Le centre commercial avait été totalement transformé en quartier général. Mais il ne s’agissait pas de barricades, ni d’armement – de telles choses ne semblaient pas avoir cours ici. Non : il y avait de nombreux « stands » aménagés avec les moyens du bord, où des personnes en costard-cravate élaboraient des plans et des scénarios farfelus. Le bâtiment grouillait comme un ruche. Tout était en grand désordre, et des colonnes de caisses et de papier s’élevaient contre les parois, menaçant de s’écrouler à tout moment. Pierre se demanda comment ce lieu avait pu changer autant en deux mois.

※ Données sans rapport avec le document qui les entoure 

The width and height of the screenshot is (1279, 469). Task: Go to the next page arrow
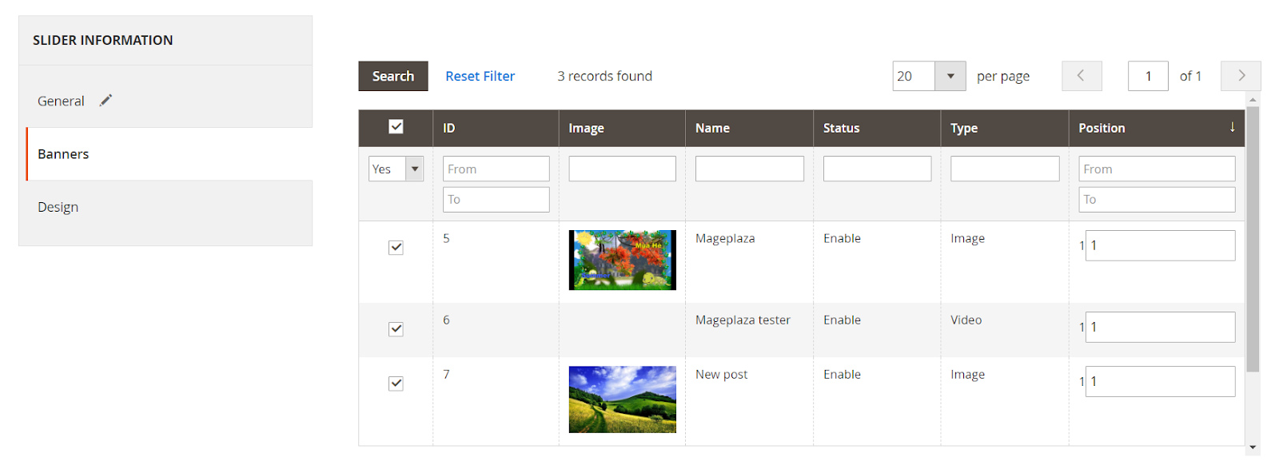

Il s’enfonça dans les profondeurs de la galerie, suscitant des regards surpris et des commentaires inaudibles. En passant devant un ancien magasin de literie, il entendit des voix. Dont une qu’il reconnut. Il entra.
Une assemblée silencieuse écoutait un discours stratégique tenu par quatre personnes sur une estrade. Parmi elles, Pierre reconnut Lena. Elle aussi le vit, se figea un instant, puis reprit son discours, troublée.
Il était question des rêves, qu’il fallait saboter, en somme; d’une administration qu’il fallait saturer de demandes inutiles; et d’une oligarchie lointaine qu’il fallait renverser. Tout cela pour obtenir une meilleure répartition des rêves et des cadences. C’était donc ça, la révolte, pensa Pierre.
A la fin de l’exposé, Lena se dirigea vers lui.
–C’était donc toi… dit-elle
– Euh, ben… j’ai fait quoi ?
– Rien. Enfin, si, tu es entré dans la zone par hasard, sur mes pas, et tu as obtenu le droit d’y retourner – je me demande bien comment.
– A vrai dire, moi aussi…
– Oui, je sais, tu ne te souviens de rien, ma sœur m’a expliqué.
– C’est ta sœur, cette… Magda, c’est ça ?
– Oui. Je te raconterai tout ça plus tard. En attendant, le créneau horaire topolonique va bientôt se terminer. Je dois encore faire des choses.
Elle passa à plusieurs stands, approuva des plans étranges, discuta certains scénarios, encouragea certaines personnes. Puis l’écran central s’éteignit, et les gens partirent.